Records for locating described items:

•••

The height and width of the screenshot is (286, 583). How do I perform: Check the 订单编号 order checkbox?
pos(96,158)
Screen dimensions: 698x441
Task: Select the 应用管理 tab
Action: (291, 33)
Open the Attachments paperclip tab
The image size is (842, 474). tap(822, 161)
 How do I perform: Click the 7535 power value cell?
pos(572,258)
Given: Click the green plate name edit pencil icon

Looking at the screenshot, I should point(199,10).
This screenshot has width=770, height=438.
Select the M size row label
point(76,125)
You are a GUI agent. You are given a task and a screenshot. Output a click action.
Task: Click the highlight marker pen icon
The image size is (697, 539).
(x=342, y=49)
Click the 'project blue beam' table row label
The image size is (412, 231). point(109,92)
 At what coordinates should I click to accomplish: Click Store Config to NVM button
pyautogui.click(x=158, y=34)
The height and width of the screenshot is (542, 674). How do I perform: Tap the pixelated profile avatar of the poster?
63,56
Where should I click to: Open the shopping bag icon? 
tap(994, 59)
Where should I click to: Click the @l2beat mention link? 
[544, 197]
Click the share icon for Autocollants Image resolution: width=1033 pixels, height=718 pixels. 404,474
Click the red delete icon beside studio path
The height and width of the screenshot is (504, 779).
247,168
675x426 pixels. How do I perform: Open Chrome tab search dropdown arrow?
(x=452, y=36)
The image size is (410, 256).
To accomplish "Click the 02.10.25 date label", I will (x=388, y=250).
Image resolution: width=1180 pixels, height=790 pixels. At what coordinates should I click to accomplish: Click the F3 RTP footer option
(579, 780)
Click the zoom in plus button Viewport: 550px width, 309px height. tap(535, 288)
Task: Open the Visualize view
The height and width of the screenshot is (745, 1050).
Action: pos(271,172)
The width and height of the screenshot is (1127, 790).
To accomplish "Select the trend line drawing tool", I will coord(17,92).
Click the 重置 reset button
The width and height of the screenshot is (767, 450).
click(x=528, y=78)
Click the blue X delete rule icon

•••

What you have to do: Extract every line of the material above and reproduce each one word for word, in its original order.

Exercise output:
The height and width of the screenshot is (286, 583). How do I perform: Check the 订单编号 order checkbox?
pos(96,158)
Screen dimensions: 698x441
Task: Select the 应用管理 tab
Action: (291, 33)
Open the Attachments paperclip tab
The image size is (842, 474). tap(822, 161)
 How do I perform: Click the 7535 power value cell?
pos(572,258)
Given: Click the green plate name edit pencil icon

Looking at the screenshot, I should point(199,10).
This screenshot has width=770, height=438.
Select the M size row label
point(76,125)
You are a GUI agent. You are given a task and a screenshot. Output a click action.
Task: Click the highlight marker pen icon
The image size is (697, 539).
(x=342, y=49)
Click the 'project blue beam' table row label
The image size is (412, 231). point(109,92)
 At what coordinates should I click to accomplish: Click Store Config to NVM button
pyautogui.click(x=158, y=34)
The height and width of the screenshot is (542, 674). How do I perform: Tap the pixelated profile avatar of the poster?
63,56
Where should I click to: Open the shopping bag icon? 
tap(994, 59)
Where should I click to: Click the @l2beat mention link? 
[544, 197]
Click the share icon for Autocollants Image resolution: width=1033 pixels, height=718 pixels. 404,474
Click the red delete icon beside studio path
The height and width of the screenshot is (504, 779).
247,168
675x426 pixels. How do I perform: Open Chrome tab search dropdown arrow?
(x=452, y=36)
The image size is (410, 256).
To accomplish "Click the 02.10.25 date label", I will (x=388, y=250).
Image resolution: width=1180 pixels, height=790 pixels. At what coordinates should I click to accomplish: Click the F3 RTP footer option
(579, 780)
Click the zoom in plus button Viewport: 550px width, 309px height. tap(535, 288)
Task: Open the Visualize view
The height and width of the screenshot is (745, 1050).
Action: pos(271,172)
The width and height of the screenshot is (1127, 790).
To accomplish "Select the trend line drawing tool", I will coord(17,92).
Click the 重置 reset button
The width and height of the screenshot is (767, 450).
click(x=528, y=78)
Click the blue X delete rule icon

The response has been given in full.